• [Prompt]:
Find each line in the records below that contains the string "height" and copy those lines in full.

• [Provided information]:
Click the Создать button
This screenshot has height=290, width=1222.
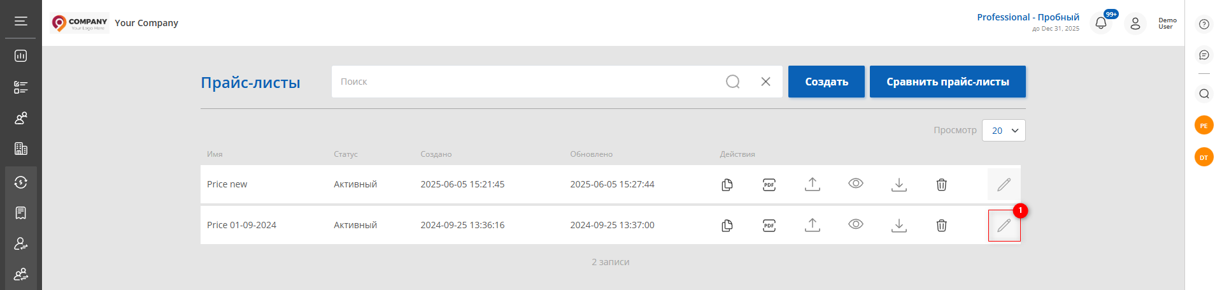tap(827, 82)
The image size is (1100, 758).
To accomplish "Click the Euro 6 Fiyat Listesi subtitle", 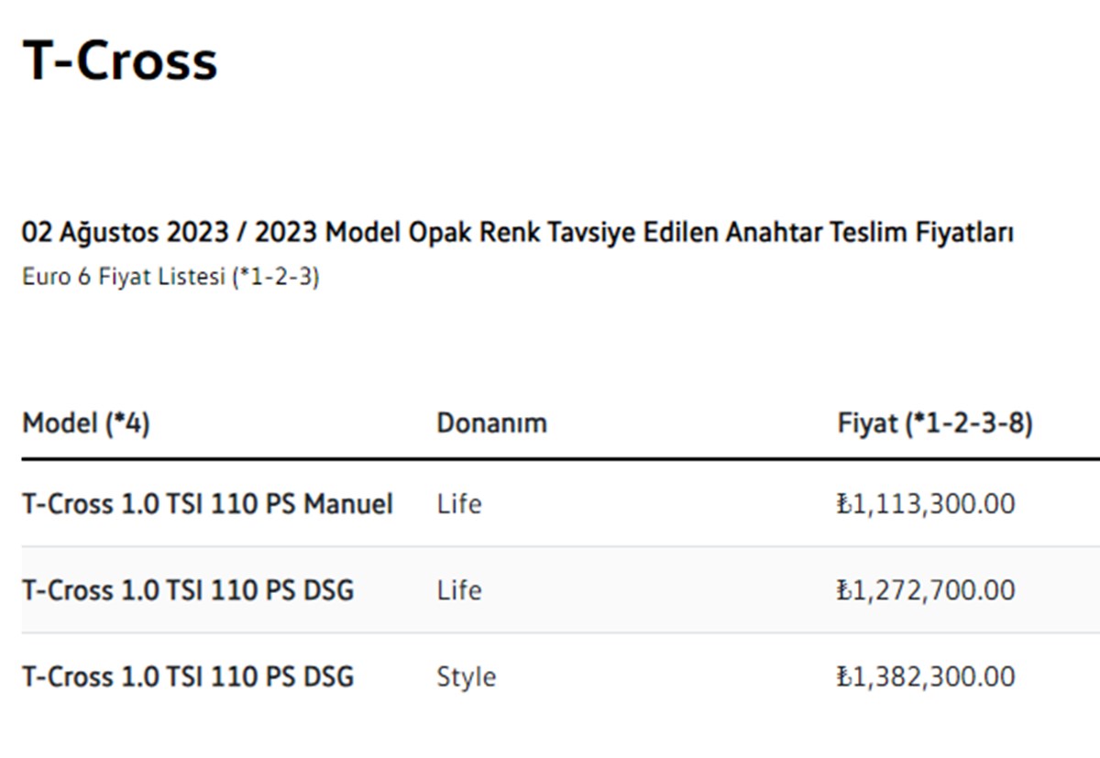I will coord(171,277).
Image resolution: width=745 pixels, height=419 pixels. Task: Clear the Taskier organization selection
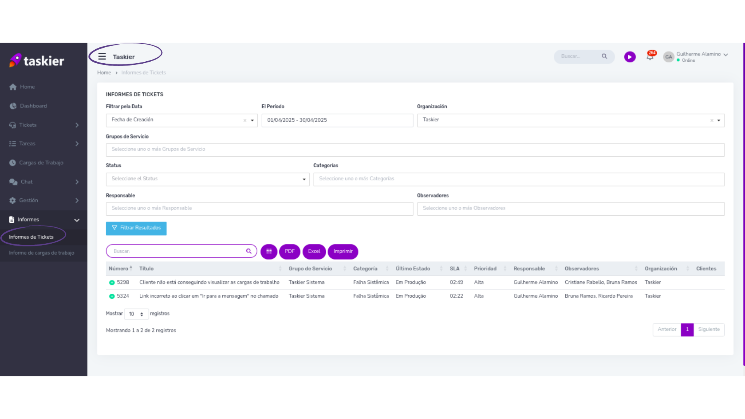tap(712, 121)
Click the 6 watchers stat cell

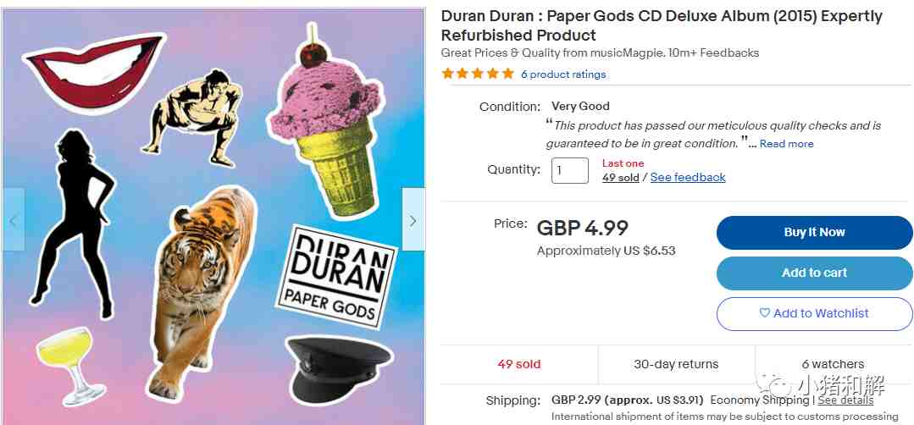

• [Reply to the exercise]:
This screenshot has height=290, width=1222.
Image resolution: width=745 pixels, height=419 pixels. Task: Clear the Taskier organization selection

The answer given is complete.